**Description of the task**:
Your task is to work out how many lines in the data include the word "computer". Reply with the number alone.

**Material for the task**:
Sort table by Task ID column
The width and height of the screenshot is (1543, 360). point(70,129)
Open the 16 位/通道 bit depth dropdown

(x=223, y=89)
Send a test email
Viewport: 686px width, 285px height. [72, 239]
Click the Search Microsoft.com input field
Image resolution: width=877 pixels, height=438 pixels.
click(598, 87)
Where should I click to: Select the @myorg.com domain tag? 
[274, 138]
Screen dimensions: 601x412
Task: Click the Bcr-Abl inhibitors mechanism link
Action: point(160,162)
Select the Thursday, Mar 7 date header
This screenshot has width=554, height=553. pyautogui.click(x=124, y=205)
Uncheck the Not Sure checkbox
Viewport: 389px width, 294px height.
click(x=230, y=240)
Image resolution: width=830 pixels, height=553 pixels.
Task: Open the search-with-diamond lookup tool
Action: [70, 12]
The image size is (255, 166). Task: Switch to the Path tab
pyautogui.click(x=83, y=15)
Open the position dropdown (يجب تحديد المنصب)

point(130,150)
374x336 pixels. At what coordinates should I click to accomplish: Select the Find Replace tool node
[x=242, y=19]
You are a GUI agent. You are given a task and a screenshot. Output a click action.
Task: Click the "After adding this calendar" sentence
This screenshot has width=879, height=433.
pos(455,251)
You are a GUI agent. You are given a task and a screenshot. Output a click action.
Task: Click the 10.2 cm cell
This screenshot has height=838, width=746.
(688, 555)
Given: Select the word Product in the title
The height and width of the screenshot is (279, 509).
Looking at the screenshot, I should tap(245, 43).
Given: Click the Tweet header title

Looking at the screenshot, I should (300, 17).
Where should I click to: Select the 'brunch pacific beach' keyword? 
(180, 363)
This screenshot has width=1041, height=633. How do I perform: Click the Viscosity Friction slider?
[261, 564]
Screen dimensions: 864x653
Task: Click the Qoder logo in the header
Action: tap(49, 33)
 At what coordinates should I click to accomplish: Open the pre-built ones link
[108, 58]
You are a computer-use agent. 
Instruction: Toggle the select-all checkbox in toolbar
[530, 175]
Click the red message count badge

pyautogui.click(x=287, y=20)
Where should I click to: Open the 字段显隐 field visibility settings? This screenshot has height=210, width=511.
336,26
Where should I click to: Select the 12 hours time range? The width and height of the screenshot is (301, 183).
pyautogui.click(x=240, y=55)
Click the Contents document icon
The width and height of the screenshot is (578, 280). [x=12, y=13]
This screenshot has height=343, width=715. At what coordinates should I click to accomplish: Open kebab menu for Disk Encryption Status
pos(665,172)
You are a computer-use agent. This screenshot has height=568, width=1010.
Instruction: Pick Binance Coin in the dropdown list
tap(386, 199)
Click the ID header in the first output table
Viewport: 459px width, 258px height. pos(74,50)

**Task result**:
2